One day, Fourquet was in Vacher’s cell, idly chatting, when the inmate aske
d, “Are you not afraid to be in here with me?”6
“Should I be?” Fourquet replied.
“Do you have a revolver?”
“No,” said Fourquet. Like Hans Gross, he felt a detective should never carry weapons while interviewing a suspect. He inverted his pockets and jangled his keys. “These are my only weapons,” he said, joking.
Vacher reached under his mattress and pulled out a knife. Fourquet was “suffocated” by surprise; he knew that if he showed any fear, he would die. Instantly, he made up a story. “Listen, Vacher—I have just received the report from the experts. They have declared you insane, and by consequence legally nonresponsible. But if you try to kill me, regardless of what the report says, your head will fall. When one kills a magistrate, one is always condemned to death.”
Taking advantage of Vacher’s momentary indecision, Fourquet sprang forward and snatched away the weapon. Vacher confessed that he had been hiding the knife for the past six weeks, having kept it after one of his meals. The jailer should have been fired for his negligence, but the man wept so piteously for his job that Fourquet let him go with a severe reprimand.

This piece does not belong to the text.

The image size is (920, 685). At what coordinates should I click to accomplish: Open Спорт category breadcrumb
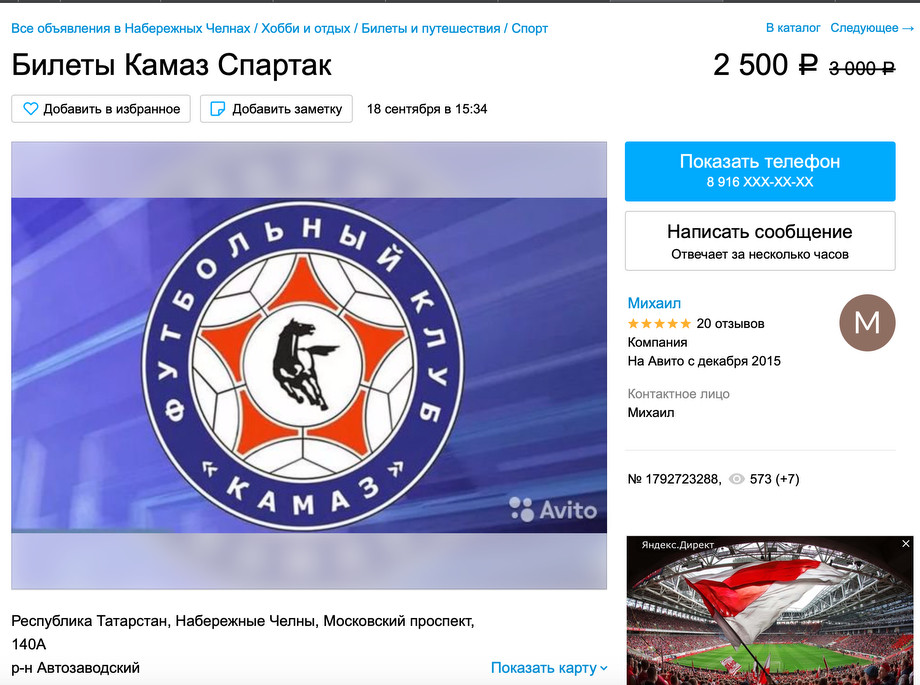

Now, as the noise swelled in the courtroom in Bourg-en-Bresse, Vacher made ready for his entrance. The crowd was huge and boisterous, shoving, gossiping, ready for a show. Outside the building, a mob surged against the entrance, calling for the criminal’s death. Soldiers of the Twenty-third Regiment, from the garrison of Bourg, a famously tough contingent, were having trouble holding the mob at bay.